• **Problem details**: Format the stretch of entries that opens with the line containing "coordinates (221, 1531)." and closes with the line containing "coordinates (206, 612).", both lines included, as a JSON list of strings with one string per line and blank lines left out.

Stored items:
- Opening Delimiter -
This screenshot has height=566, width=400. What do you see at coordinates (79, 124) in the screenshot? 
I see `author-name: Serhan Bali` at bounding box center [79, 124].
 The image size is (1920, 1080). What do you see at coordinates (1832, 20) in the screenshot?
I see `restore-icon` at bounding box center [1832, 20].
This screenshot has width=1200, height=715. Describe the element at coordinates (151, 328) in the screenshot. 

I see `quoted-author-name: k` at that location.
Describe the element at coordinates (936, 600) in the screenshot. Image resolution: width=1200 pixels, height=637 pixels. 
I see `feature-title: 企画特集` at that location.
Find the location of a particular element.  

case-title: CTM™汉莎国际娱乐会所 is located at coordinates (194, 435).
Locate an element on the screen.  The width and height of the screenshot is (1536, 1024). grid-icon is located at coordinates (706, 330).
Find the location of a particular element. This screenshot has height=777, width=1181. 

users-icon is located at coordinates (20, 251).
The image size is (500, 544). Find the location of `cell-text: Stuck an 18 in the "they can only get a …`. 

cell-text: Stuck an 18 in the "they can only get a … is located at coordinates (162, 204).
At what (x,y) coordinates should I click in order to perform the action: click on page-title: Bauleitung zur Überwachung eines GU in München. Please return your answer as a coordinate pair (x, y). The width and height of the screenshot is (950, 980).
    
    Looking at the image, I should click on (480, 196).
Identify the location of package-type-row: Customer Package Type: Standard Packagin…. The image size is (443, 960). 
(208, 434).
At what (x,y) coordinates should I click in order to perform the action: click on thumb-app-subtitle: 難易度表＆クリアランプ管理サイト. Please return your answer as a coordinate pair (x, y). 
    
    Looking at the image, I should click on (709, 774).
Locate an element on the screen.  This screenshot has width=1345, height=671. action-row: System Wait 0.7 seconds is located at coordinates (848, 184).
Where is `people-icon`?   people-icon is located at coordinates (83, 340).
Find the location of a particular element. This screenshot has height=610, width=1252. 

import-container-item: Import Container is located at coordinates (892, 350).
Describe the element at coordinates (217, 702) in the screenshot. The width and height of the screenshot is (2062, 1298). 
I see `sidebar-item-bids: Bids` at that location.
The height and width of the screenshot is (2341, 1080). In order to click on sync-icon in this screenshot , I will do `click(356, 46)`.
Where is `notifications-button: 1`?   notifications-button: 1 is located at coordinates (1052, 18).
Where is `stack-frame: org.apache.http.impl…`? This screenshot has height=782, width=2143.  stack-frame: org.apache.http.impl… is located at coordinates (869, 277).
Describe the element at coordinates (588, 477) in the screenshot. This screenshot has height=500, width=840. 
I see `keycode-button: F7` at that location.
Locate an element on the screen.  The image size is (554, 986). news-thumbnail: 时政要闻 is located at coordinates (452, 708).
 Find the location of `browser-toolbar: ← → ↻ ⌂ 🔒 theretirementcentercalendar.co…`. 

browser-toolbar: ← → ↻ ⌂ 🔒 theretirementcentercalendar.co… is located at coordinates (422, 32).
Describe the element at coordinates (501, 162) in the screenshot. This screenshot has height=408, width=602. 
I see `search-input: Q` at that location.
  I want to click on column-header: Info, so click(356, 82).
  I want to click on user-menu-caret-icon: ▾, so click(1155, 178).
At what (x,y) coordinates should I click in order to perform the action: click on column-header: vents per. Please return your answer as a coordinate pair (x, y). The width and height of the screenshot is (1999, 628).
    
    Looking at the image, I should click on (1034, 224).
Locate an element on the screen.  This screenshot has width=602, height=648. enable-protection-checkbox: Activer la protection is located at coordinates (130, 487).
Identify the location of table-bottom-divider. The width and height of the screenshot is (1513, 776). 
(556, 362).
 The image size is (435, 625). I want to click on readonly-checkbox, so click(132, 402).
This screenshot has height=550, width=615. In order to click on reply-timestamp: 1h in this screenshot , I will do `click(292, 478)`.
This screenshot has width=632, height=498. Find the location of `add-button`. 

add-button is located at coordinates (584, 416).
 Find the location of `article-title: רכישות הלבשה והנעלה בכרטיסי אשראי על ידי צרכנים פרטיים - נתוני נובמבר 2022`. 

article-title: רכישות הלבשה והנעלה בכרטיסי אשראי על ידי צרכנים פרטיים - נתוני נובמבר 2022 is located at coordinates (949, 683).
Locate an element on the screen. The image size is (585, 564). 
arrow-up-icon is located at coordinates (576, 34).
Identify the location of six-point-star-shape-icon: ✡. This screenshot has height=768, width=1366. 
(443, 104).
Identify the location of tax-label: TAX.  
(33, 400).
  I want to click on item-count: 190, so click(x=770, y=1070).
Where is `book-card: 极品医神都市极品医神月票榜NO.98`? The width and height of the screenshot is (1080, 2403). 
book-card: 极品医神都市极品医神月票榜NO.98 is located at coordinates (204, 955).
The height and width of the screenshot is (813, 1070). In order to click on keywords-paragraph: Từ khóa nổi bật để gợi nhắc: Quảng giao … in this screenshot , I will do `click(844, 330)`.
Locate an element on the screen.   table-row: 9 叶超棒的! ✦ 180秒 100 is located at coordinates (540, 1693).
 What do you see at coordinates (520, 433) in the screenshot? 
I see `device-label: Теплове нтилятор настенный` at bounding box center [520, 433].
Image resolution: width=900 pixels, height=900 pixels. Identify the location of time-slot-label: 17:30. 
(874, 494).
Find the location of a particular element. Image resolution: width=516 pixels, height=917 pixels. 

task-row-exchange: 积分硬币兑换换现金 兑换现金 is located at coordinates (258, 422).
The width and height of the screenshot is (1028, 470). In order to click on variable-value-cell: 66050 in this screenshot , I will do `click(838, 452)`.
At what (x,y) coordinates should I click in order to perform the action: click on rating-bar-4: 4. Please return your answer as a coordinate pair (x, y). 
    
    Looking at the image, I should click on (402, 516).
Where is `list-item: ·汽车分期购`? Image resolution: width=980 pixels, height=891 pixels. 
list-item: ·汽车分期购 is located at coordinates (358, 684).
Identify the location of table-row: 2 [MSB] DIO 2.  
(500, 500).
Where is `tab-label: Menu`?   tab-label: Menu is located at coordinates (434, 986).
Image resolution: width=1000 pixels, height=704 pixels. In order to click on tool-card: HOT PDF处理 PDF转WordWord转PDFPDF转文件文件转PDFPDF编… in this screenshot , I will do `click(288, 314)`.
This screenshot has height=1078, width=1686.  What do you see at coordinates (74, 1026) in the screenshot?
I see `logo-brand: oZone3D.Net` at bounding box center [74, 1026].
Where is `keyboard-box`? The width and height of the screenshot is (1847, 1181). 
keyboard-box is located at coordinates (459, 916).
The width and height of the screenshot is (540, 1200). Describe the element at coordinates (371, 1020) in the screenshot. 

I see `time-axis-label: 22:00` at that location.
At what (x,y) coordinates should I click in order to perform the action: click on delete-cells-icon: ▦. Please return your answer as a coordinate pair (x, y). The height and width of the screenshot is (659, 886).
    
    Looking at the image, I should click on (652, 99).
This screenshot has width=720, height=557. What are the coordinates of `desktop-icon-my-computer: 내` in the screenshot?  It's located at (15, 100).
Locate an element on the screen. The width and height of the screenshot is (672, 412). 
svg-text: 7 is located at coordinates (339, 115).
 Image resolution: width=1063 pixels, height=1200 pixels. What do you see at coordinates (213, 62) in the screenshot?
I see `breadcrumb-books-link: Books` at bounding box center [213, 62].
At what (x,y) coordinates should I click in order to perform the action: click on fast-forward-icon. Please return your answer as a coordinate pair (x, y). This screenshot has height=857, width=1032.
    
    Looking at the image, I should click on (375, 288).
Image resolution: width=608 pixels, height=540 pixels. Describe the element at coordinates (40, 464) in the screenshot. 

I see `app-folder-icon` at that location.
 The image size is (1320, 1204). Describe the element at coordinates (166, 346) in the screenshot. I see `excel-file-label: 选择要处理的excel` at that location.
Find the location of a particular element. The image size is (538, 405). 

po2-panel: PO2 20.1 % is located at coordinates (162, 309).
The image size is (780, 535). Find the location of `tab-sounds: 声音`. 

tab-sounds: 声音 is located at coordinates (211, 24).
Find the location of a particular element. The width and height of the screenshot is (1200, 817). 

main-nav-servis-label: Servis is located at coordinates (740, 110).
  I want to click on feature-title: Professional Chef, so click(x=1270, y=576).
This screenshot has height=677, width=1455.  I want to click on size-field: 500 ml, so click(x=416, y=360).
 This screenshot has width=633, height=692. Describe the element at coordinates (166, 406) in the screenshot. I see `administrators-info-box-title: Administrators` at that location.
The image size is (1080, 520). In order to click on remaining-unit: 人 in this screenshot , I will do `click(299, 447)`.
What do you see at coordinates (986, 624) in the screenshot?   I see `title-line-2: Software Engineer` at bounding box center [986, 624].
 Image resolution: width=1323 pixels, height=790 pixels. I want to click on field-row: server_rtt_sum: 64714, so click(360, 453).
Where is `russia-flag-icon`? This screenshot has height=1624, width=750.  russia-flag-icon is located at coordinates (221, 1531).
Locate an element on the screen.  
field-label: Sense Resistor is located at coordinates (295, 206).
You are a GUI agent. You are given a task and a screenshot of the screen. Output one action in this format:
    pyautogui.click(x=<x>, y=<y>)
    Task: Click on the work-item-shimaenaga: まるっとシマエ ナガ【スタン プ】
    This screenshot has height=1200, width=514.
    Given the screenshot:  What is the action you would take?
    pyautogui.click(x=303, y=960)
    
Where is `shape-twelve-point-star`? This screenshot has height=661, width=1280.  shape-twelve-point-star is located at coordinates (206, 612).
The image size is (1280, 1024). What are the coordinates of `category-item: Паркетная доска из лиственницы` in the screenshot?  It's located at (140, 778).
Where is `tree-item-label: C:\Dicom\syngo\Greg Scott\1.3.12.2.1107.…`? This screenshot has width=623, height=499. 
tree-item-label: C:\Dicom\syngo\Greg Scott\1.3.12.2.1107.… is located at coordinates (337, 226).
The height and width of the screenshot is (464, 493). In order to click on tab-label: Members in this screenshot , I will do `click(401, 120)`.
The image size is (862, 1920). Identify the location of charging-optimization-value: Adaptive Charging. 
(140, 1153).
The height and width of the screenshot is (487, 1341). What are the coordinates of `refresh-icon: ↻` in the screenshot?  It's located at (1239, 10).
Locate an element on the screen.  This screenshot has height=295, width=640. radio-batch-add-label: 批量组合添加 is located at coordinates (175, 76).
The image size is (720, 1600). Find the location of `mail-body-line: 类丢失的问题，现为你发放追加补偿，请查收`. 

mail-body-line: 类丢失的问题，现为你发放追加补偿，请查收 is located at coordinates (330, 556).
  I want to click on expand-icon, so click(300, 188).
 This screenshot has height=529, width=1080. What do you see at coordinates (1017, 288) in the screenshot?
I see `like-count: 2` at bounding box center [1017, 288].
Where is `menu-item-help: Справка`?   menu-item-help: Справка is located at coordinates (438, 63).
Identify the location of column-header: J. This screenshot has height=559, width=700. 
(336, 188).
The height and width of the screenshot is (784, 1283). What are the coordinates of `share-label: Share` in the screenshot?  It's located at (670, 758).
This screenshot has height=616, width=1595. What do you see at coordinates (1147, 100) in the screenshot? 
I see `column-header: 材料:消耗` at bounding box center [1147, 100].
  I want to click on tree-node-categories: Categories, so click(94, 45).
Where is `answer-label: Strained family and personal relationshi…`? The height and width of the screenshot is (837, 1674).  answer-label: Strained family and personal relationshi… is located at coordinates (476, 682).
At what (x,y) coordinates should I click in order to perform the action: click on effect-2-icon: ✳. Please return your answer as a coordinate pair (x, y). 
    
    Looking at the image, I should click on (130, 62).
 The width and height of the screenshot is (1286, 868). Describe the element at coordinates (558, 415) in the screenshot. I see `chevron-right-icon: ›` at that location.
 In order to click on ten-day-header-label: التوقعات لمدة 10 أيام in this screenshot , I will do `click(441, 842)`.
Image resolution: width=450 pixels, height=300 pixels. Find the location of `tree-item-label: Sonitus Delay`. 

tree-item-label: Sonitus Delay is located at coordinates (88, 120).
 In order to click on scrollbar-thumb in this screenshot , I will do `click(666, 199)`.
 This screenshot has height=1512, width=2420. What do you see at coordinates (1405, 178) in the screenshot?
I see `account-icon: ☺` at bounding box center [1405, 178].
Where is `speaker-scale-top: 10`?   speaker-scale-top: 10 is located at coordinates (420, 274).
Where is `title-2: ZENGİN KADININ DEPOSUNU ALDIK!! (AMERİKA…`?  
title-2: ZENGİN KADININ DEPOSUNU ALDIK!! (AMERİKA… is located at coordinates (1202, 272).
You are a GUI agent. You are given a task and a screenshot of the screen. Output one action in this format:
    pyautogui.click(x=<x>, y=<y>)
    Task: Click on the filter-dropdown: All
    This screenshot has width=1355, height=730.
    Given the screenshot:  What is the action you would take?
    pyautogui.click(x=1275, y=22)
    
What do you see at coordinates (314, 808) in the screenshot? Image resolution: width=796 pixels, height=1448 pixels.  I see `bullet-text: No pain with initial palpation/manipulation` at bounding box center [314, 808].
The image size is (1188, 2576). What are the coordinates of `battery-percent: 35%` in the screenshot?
- Closing Delimiter -
• **Reply to the task**:
[
  "Where is `russia-flag-icon`? This screenshot has height=1624, width=750.  russia-flag-icon is located at coordinates (221, 1531).",
  "Locate an element on the screen.  ",
  "field-label: Sense Resistor is located at coordinates (295, 206).",
  "You are a GUI agent. You are given a task and a screenshot of the screen. Output one action in this format:",
  "    pyautogui.click(x=<x>, y=<y>)",
  "    Task: Click on the work-item-shimaenaga: まるっとシマエ ナガ【スタン プ】",
  "    This screenshot has height=1200, width=514.",
  "    Given the screenshot:  What is the action you would take?",
  "    pyautogui.click(x=303, y=960)",
  "Where is `shape-twelve-point-star`? This screenshot has height=661, width=1280.  shape-twelve-point-star is located at coordinates (206, 612)."
]